(Saved entries)
_ _ _
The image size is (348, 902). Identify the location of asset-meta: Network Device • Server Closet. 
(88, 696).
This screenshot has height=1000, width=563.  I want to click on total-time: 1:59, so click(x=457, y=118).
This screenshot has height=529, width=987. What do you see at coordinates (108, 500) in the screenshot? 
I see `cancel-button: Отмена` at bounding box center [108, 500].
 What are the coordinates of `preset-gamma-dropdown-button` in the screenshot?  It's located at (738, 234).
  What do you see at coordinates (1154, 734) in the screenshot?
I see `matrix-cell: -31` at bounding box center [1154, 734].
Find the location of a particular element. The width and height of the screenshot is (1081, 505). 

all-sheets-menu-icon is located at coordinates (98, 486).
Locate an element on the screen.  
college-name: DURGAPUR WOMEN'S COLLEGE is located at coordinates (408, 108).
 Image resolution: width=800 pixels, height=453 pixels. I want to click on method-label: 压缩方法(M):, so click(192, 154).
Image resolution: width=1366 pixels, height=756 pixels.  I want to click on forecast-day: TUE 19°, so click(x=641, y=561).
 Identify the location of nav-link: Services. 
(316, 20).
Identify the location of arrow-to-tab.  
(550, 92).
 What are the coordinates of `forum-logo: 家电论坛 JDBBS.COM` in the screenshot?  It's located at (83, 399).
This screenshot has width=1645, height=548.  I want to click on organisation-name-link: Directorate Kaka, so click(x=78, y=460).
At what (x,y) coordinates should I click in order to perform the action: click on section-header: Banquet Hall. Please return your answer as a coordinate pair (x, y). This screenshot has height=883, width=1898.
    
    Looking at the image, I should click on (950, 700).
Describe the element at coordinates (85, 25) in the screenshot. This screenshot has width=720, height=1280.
_ _ _
● **EXERCISE**:
Copy out the lines of the saved entries above, from the line with "at (738, 234)." up to and including the line with "all-sheets-menu-icon is located", keeping every character as it stands.

● **ANSWER TO THIS TASK**:
 What are the coordinates of `preset-gamma-dropdown-button` in the screenshot?  It's located at (738, 234).
  What do you see at coordinates (1154, 734) in the screenshot?
I see `matrix-cell: -31` at bounding box center [1154, 734].
Find the location of a particular element. The width and height of the screenshot is (1081, 505). 

all-sheets-menu-icon is located at coordinates (98, 486).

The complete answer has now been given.